Sadly, there’s nothing new about this.

Senate Finance Committee Chair Steve Ogden, R-Bryan, said Monday afternoon that budget negotiators will likely adopt a 2012-13 family planning budget that is “pretty close” to the House’s proposal — $37 million for low-income women under the Department of State Health Services — compared to the $100 million proposed by the Senate.

Meanwhile, Sen. Bob Deuell, R-Greenville, and Rep. Garnet Coleman, D-Houston, agree that the Medicaid Women’s Health Program, operated under the Health and Human Services Commission with a 9 to 1 federal match, is likely dead.

Both pots of money are a casualty of GOP lawmakers’ efforts to keep Planned Parenthood or any other clinic that provides abortions in some of its affiliate branches from getting state dollars for family planning. (No clinic that provides abortions may receive state or federal funds.) But Coleman and Deuell said it’s something more: lawmakers’ increasing desire to link contraception to abortion.

“Apparently the anti-abortion movement has morphed into the anti-contraception movement,” Deuell said.

Added Coleman: “The objective to end contraception funded by the state is another religious intrusion into the lives of individuals.”

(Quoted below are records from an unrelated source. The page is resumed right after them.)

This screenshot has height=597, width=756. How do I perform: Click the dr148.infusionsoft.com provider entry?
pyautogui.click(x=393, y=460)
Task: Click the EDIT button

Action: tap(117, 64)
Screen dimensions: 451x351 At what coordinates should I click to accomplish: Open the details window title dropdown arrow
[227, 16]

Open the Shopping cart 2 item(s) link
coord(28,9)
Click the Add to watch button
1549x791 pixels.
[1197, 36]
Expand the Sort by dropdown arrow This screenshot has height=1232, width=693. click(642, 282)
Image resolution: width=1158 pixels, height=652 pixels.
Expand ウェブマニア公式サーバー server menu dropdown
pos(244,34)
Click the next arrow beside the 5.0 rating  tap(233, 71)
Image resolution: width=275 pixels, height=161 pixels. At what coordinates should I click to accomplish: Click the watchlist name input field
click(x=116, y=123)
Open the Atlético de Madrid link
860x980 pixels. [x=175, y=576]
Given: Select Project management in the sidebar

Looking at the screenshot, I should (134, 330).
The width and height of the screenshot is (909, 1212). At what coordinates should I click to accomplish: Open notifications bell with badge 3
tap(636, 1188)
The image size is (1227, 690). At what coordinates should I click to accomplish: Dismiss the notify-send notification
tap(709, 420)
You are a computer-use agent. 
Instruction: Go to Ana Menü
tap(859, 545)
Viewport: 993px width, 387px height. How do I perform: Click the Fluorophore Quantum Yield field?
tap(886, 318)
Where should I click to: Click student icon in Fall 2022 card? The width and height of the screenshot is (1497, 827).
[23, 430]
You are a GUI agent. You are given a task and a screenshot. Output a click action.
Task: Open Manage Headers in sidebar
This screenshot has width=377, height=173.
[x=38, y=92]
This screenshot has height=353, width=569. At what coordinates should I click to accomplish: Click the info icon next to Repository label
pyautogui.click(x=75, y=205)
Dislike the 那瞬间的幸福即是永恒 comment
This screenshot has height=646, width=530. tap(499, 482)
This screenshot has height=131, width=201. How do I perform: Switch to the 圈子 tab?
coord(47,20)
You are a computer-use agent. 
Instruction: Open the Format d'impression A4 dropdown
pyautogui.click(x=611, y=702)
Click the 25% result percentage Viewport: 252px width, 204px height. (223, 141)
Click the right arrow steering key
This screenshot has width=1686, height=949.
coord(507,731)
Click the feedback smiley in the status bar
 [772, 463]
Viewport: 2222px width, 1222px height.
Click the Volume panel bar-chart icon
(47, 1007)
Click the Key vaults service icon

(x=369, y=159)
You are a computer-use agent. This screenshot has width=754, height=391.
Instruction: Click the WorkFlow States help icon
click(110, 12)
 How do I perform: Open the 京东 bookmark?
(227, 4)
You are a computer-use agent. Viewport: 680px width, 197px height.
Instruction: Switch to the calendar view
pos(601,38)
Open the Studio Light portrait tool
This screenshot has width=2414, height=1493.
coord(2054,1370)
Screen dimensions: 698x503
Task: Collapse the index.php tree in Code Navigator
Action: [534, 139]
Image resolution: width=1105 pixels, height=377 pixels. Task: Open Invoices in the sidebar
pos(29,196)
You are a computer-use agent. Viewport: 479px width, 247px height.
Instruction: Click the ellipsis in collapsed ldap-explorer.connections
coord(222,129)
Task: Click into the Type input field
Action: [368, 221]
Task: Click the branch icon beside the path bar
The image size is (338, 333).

With all due respect to Sen. Deuell, there’s been no metamorphosis. The anti-abortion movement has always been about controlling women’s sexuality. This has nothing to do with the motives of sincere individuals who oppose abortion on principle, it has to do with a reactionary and radical political ideology that unfortunately got a huge boost last November despite being at best a stealth item on the political agenda. It’s also unfortunate that Sen. Deuell, who recognizes this movement for what it is, however belatedly, has nonetheless played right into it with his own legislative attacks on Planned Parenthood. Perhaps he and others like him who do distinguish between opposing abortion and promoting a fanatically misogynistic worldview through legislation might learn something from this. If so, that would at least be a tiny sliver of daylight to emerge from this terribly dark session. It’s up to those of us who have seen this coming for years to make sure they realize it.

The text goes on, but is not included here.